Types de mutations :

  1. Mutations ponctuelles : Affectent un seul ou quelques nucléotides.

    • Substitution : Un nucléotide est remplacé par un autre (ex: A remplacé par G).
    • Insertion : Un ou plusieurs nucléotides sont ajoutés.
    • Délétion : Un ou plusieurs nucléotides sont retirés.
  2. Mutations chromosomiques : Affectent la structure ou le nombre de chromosomes.

    • Anomalies de nombre : Présence d'un chromosome supplémentaire ou manquant (ex: Trisomie 21).
    • Anomalies de structure : Délétion, duplication, inversion ou translocation de segments de chromosomes.

Origine des mutations :

  • Mutations spontanées : Elles se produisent naturellement en raison d'erreurs lors de la réplication de l'ADN, de dommages chimiques aléatoires à l'ADN, ou d'erreurs lors de la méiose.
  • Mutations induites : Elles sont causées par des agents extérieurs appelés agents mutagènes.
    • Agents physiques : Rayons UV, rayons X, radiations ionisantes.
    • Agents chimiques : Certaines substances chimiques (ex: benzène, produits du tabac).
    • Agents biologiques : Certains virus (ex: HPV) ou bactéries.

Conséquences des mutations sur l'expression du phénotype

Les conséquences d'une mutation dépendent de l'endroit où elle se produit et de son impact sur la protéine finale.

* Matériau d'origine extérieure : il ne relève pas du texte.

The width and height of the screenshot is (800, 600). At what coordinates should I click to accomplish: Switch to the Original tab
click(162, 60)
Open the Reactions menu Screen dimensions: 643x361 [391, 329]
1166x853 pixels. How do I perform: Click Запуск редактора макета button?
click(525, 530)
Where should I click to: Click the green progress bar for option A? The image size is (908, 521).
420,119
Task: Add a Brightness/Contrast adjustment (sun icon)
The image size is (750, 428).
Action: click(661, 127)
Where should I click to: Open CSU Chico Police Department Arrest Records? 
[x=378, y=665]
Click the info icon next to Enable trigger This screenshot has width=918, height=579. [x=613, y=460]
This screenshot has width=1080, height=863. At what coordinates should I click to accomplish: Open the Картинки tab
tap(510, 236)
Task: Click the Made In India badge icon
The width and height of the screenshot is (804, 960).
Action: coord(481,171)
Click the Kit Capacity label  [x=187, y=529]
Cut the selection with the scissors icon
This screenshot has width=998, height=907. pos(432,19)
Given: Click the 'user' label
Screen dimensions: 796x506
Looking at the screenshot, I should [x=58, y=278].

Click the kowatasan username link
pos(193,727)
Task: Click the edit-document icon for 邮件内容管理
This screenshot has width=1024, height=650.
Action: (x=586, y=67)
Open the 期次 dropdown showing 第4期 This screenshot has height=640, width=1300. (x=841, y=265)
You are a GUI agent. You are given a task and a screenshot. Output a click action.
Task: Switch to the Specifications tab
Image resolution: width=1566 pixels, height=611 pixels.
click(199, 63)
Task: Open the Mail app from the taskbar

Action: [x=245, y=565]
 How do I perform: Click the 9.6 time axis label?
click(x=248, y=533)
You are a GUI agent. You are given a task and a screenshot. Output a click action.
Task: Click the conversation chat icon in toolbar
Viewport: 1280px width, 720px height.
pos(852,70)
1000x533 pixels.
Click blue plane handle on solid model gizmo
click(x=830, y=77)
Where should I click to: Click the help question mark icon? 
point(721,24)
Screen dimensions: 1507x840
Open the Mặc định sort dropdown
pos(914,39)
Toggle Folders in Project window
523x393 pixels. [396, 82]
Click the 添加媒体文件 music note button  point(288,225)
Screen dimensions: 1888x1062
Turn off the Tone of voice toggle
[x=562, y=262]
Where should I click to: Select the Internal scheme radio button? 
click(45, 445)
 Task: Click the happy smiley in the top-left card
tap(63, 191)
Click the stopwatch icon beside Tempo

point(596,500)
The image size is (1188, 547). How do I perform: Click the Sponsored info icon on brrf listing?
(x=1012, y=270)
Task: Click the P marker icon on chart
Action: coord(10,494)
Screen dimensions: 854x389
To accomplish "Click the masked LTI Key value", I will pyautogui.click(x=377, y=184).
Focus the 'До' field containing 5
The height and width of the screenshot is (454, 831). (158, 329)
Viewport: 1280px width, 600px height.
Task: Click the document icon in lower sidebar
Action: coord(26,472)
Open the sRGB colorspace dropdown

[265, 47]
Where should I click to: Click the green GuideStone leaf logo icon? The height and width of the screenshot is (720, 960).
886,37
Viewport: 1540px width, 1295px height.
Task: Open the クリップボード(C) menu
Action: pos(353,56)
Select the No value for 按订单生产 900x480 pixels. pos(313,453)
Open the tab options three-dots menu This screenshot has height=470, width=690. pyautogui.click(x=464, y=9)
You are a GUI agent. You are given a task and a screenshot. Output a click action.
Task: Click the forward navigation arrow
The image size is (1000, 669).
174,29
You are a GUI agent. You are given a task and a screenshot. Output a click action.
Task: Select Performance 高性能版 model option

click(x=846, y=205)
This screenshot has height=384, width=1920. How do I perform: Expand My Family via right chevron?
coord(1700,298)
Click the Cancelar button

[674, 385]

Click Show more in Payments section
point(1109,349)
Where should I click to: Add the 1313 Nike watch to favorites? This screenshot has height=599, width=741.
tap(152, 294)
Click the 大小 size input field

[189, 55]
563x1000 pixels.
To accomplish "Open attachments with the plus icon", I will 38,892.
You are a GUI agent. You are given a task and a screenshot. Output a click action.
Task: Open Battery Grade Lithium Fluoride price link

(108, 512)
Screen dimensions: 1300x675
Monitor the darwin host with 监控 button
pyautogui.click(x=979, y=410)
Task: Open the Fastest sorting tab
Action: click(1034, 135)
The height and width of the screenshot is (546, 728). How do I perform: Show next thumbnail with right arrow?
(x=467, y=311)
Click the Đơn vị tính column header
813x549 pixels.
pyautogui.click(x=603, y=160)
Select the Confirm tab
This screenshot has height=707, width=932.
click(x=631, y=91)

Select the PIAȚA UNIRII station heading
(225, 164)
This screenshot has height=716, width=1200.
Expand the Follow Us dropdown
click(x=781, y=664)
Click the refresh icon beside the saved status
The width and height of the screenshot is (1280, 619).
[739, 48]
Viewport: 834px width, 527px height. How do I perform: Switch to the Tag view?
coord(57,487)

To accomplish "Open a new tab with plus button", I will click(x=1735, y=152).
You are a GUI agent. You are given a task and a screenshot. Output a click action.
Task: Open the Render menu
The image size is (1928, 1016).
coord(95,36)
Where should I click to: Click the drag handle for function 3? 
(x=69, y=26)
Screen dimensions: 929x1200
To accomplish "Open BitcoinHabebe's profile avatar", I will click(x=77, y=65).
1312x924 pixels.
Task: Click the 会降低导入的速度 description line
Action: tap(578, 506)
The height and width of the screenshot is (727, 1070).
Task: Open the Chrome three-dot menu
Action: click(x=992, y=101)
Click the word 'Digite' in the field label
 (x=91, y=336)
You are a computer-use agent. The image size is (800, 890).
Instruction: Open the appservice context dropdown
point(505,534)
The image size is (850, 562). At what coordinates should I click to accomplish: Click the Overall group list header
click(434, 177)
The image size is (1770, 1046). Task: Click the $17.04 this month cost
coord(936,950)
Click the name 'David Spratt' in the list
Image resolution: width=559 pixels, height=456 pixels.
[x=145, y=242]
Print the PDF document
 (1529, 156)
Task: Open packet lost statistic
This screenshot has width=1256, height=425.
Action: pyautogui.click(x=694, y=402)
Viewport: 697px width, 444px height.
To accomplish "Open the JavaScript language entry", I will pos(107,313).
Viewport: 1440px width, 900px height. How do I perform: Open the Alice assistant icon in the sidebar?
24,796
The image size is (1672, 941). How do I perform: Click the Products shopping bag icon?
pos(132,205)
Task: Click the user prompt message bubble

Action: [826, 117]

Effets sur la protéine : En cas de mutation ponctuelle dans la partie codante d'un gène :

  • Mutation silencieuse : La substitution d'un nucléotide modifie le codon, mais en raison de la dégénérescence du code génétique, le nouveau codon spécifie le même acide aminé. La protéine reste inchangée. La mutation n'a pas de conséquence sur le phénotype.
  • Mutation faux-sens : La substitution d'un nucléotide entraîne la spécification d'un acide aminé différent. Cela peut altérer la fonction de la protéine, surtout si l'acide aminé modifié est important pour la structure ou le site actif.
    • Exemple : La drépanocytose est causée par une seule mutation faux-sens dans le gène de l'hémoglobine, remplaçant un acide glutamique par une valine.
  • Mutation non-sens : La substitution d'un nucléotide transforme un codon codant pour un acide aminé en un codon stop. Cela conduit à la production d'une protéine tronquée, généralement non fonctionnelle.
  • Décalage du cadre de lecture (frameshift) : Les insertions ou délétions de nucléotides (non multiples de 3) modifient tous les codons en aval de la mutation. Cela entraîne une séquence d'acides aminés complètement différente et une protéine non fonctionnelle.

Impact sur le phénotype (maladies génétiques) : Une mutation qui altère la fonction d'une protéine peut avoir des conséquences sur le phénotype de l'individu, pouvant aller de l'absence de symptôme à une maladie grave.

  • Maladies génétiques : De nombreuses maladies humaines sont causées par des mutations dans des gènes spécifiques (ex: mucoviscidose, myopathie de Duchenne, hémophilie).
  • Cancer : L'accumulation de mutations dans des gènes régulant le cycle cellulaire peut conduire au développement du cancer.

Mutations et évolution : Bien que les mutations puissent être délétères, elles sont aussi la source principale de la diversité génétique au sein des populations. Ces variations sont le "carburant" de l'évolution. La sélection naturelle agit sur ces phénotypes variés, favorisant les individus porteurs de mutations bénéfiques dans un environnement donné, et conduisant ainsi à l'adaptation et à l'évolution des espèces. Les mutations sont donc essentielles à l'évolution du vivant.